Item-finding records:

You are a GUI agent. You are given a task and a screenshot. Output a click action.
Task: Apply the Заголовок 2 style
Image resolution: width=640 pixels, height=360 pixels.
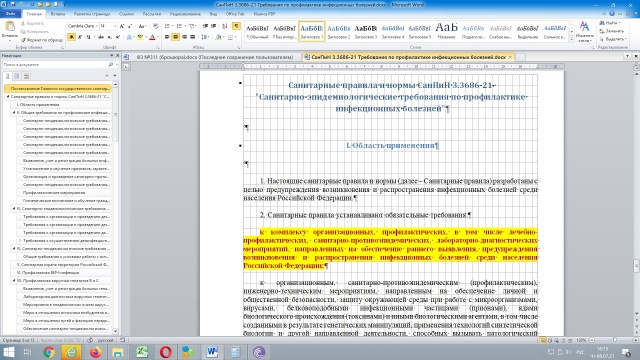338,32
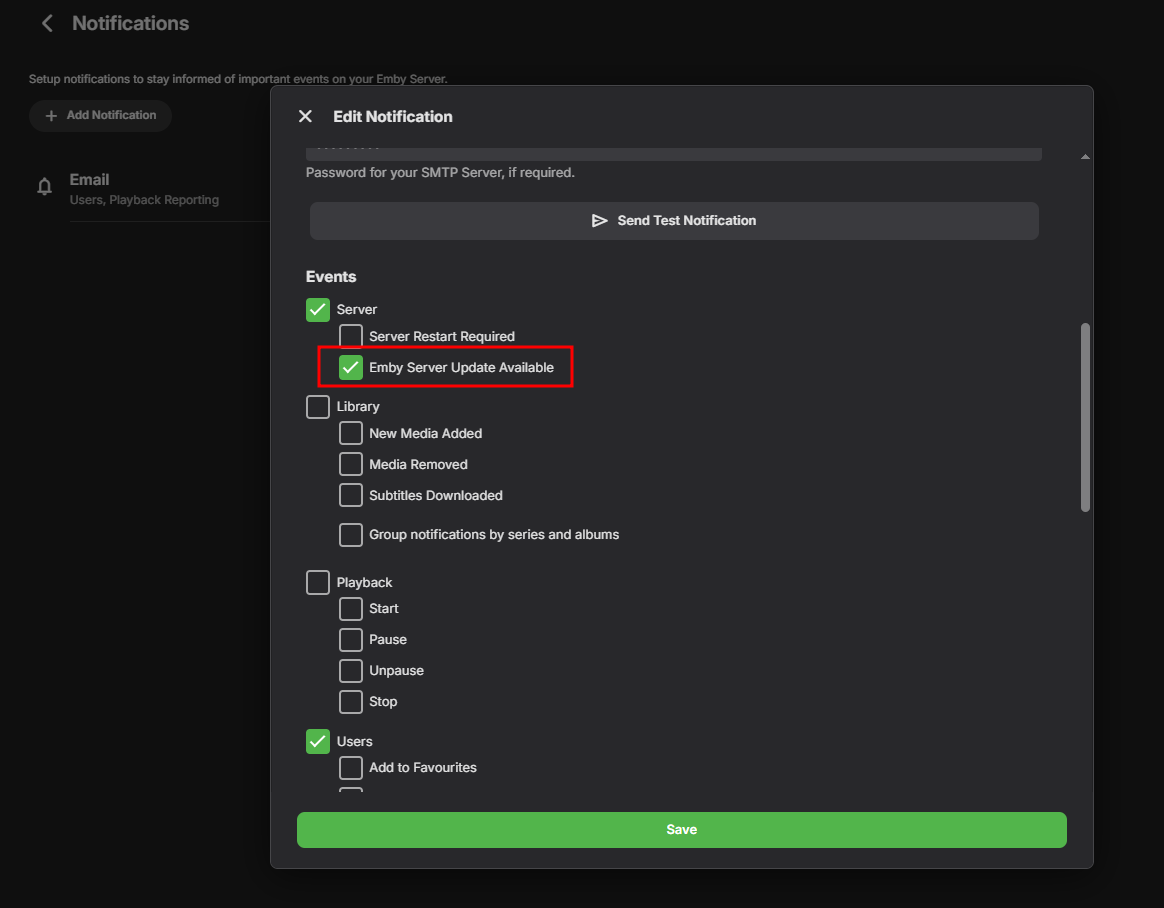Image resolution: width=1164 pixels, height=908 pixels.
Task: Enable Subtitles Downloaded checkbox
Action: point(351,496)
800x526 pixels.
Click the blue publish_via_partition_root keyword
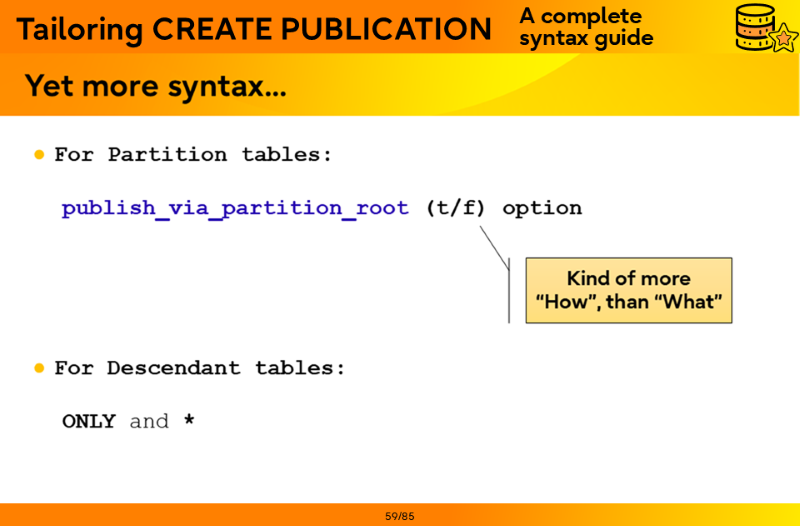pos(235,208)
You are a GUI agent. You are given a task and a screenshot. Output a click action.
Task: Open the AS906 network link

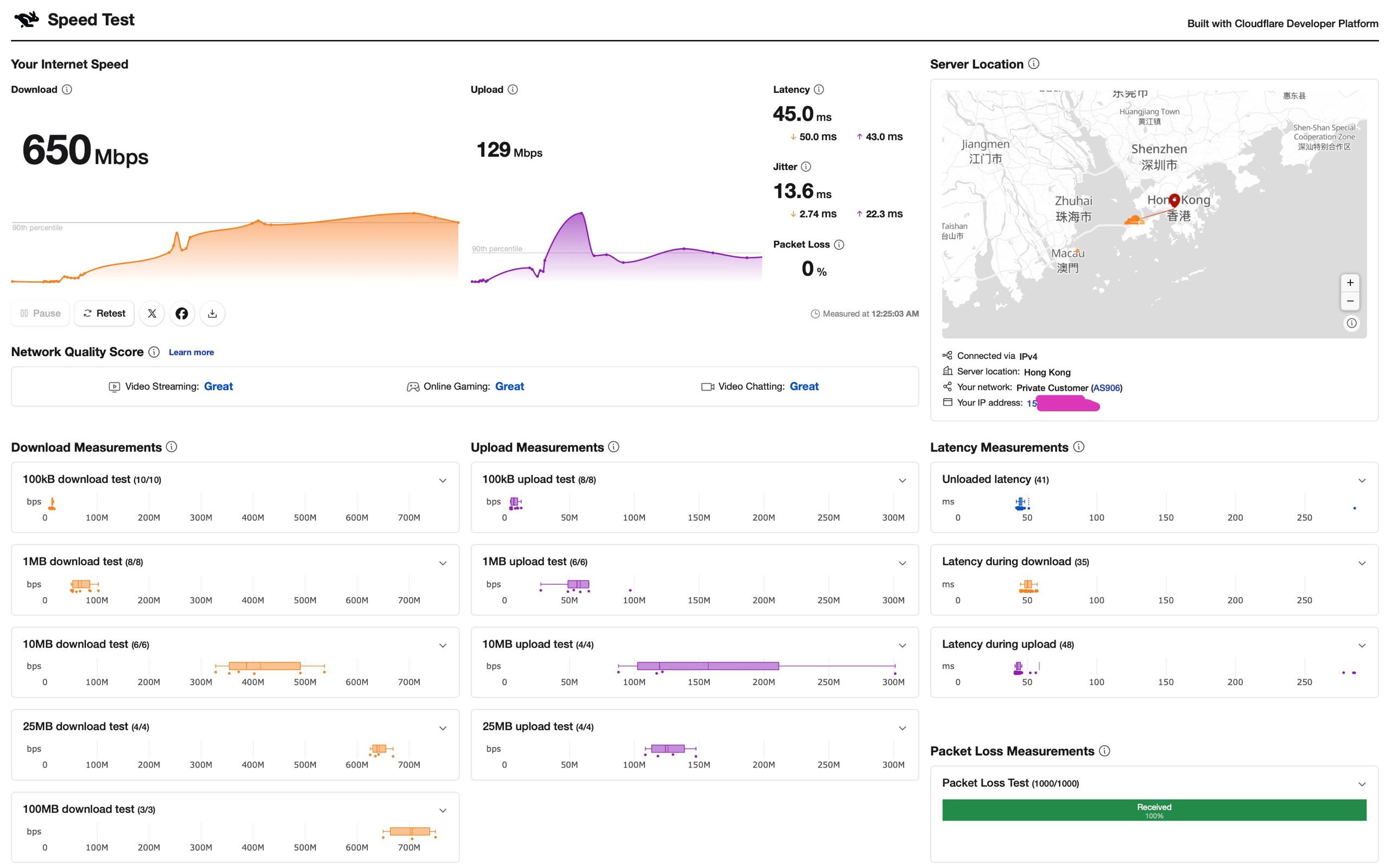pyautogui.click(x=1107, y=388)
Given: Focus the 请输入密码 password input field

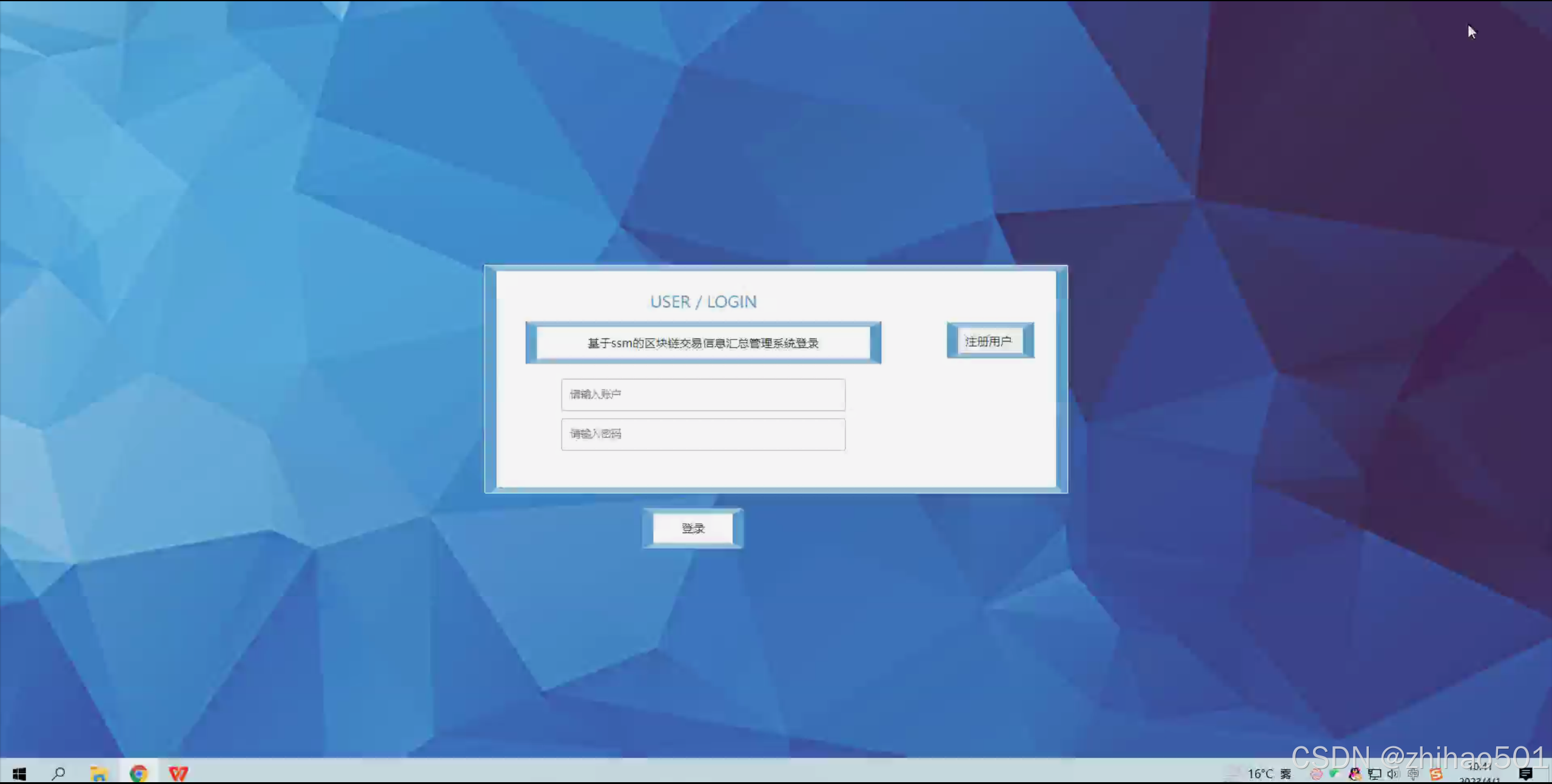Looking at the screenshot, I should coord(703,434).
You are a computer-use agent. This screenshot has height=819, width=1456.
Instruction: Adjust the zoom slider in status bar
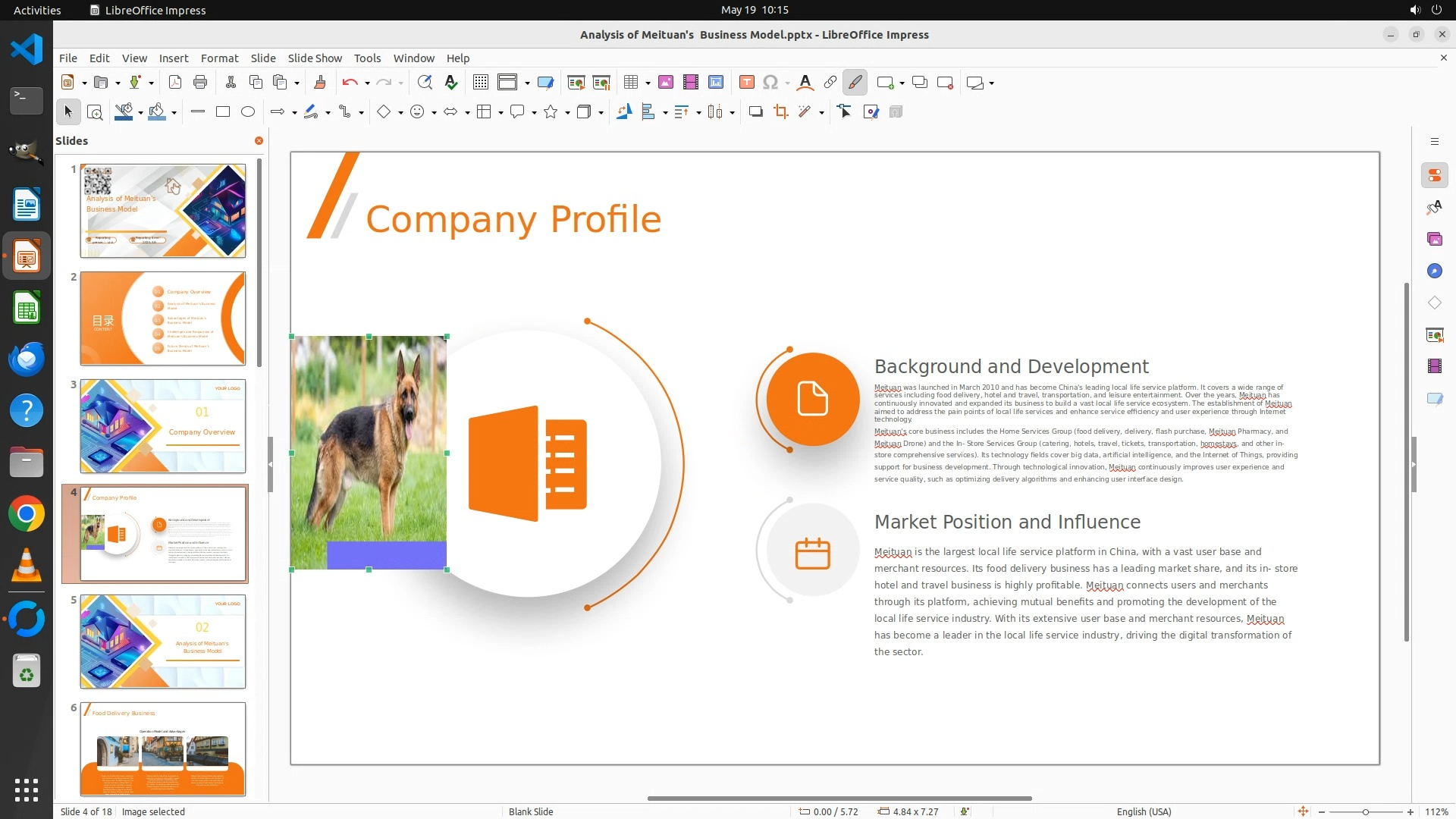tap(1365, 811)
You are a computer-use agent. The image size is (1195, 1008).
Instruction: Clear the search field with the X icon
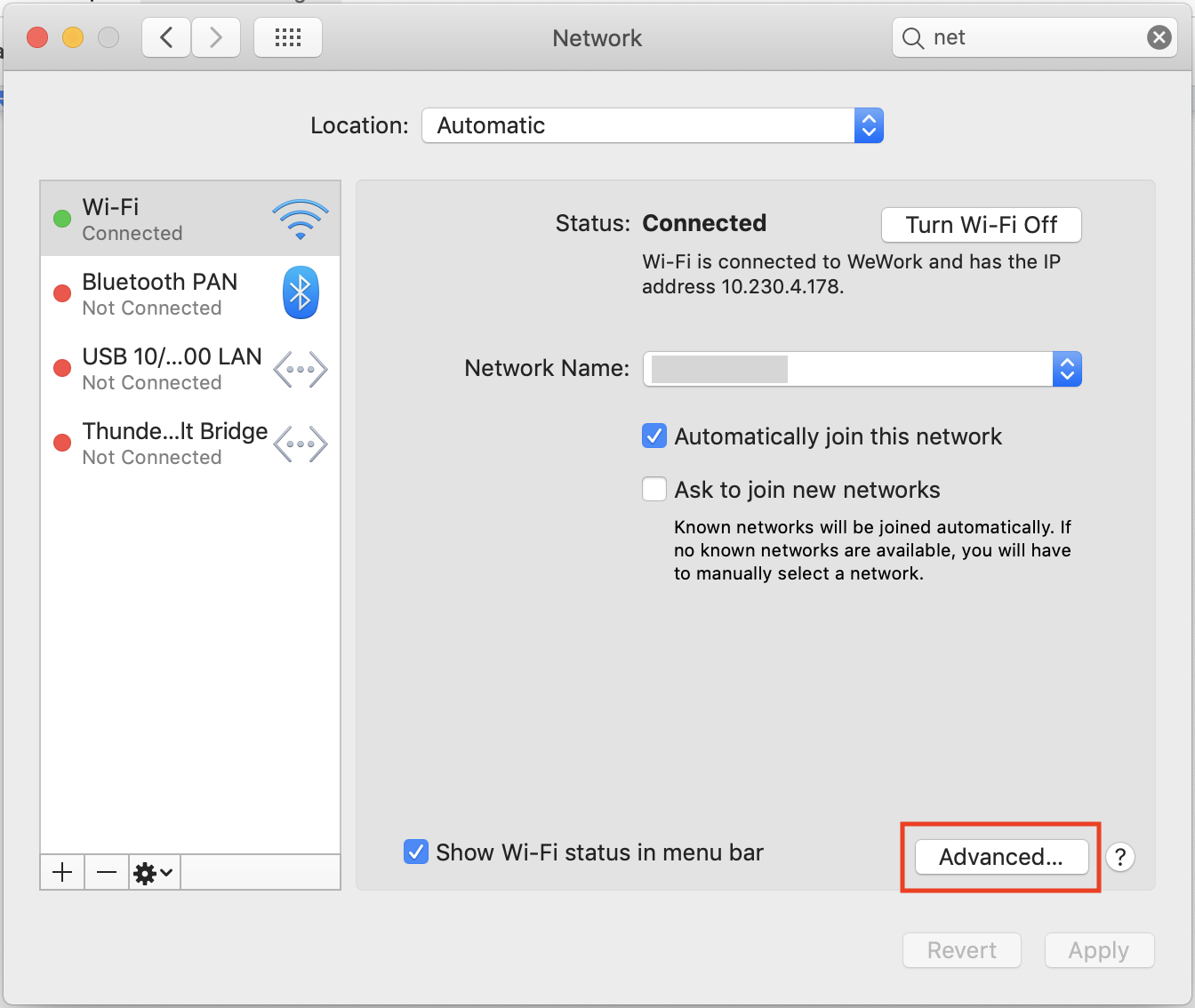[1159, 37]
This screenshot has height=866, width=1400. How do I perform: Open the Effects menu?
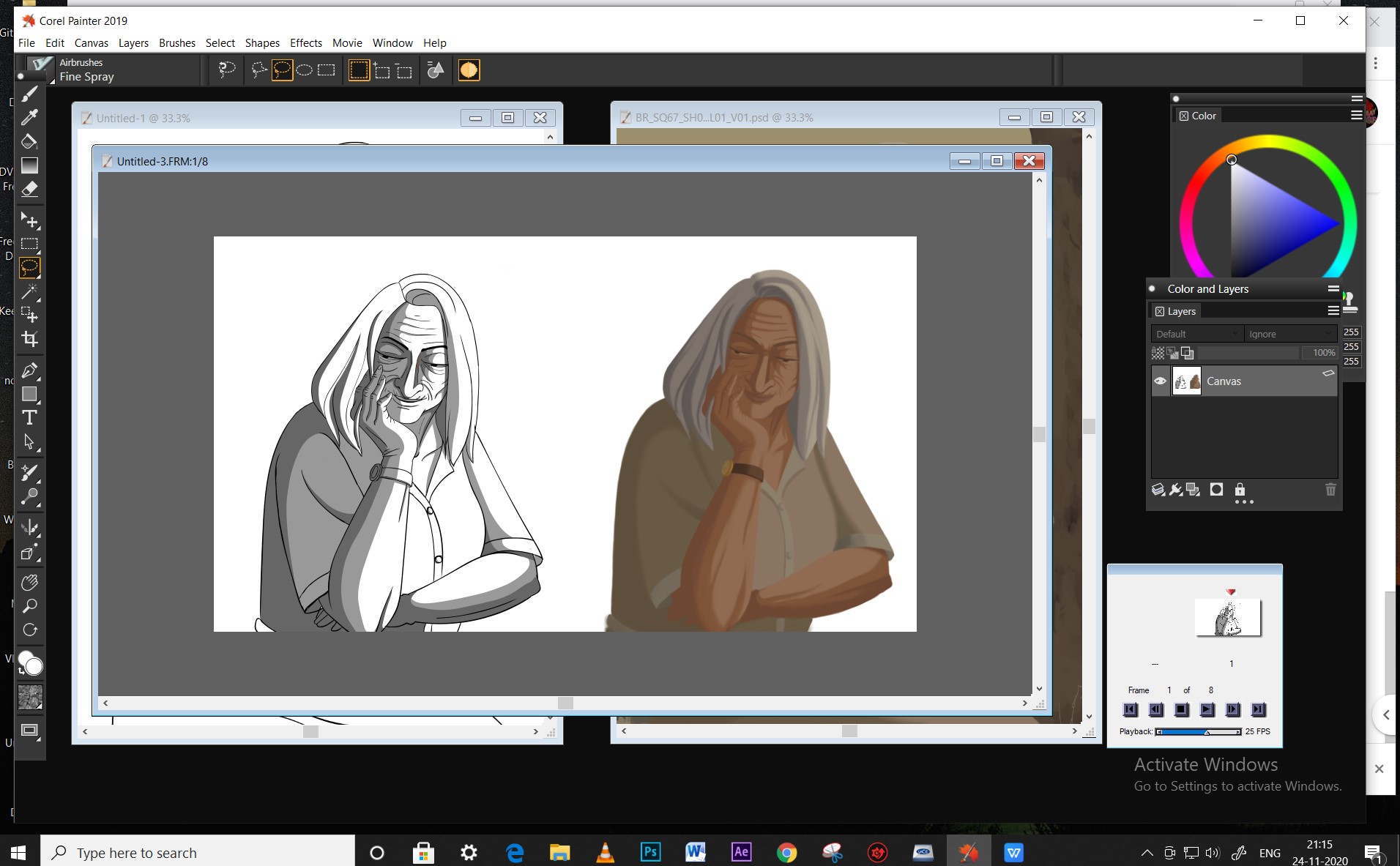coord(305,43)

DESCRIPTION OF THE TASK
Copy all of the records above word for word, but leave out the pictures.

REPLY TO THE EXERCISE
You are a GUI agent. You are given a task and a screenshot. Output a click action.
Task: Apply the Заголовок 2 style
Image resolution: width=640 pixels, height=360 pixels.
338,32
Image resolution: width=1164 pixels, height=908 pixels.
Task: Enable Subtitles Downloaded checkbox
Action: point(351,496)
800x526 pixels.
Click the blue publish_via_partition_root keyword
pos(235,208)
You are a GUI agent. You are given a task and a screenshot. Output a click action.
Task: Open the AS906 network link

pyautogui.click(x=1107, y=388)
Given: Focus the 请输入密码 password input field

Looking at the screenshot, I should coord(703,434).
You are a computer-use agent. This screenshot has height=819, width=1456.
Instruction: Adjust the zoom slider in status bar
tap(1365, 811)
You are a computer-use agent. The image size is (1195, 1008).
Instruction: Clear the search field with the X icon
[1159, 37]
This screenshot has height=866, width=1400. How do I perform: Open the Effects menu?
coord(305,43)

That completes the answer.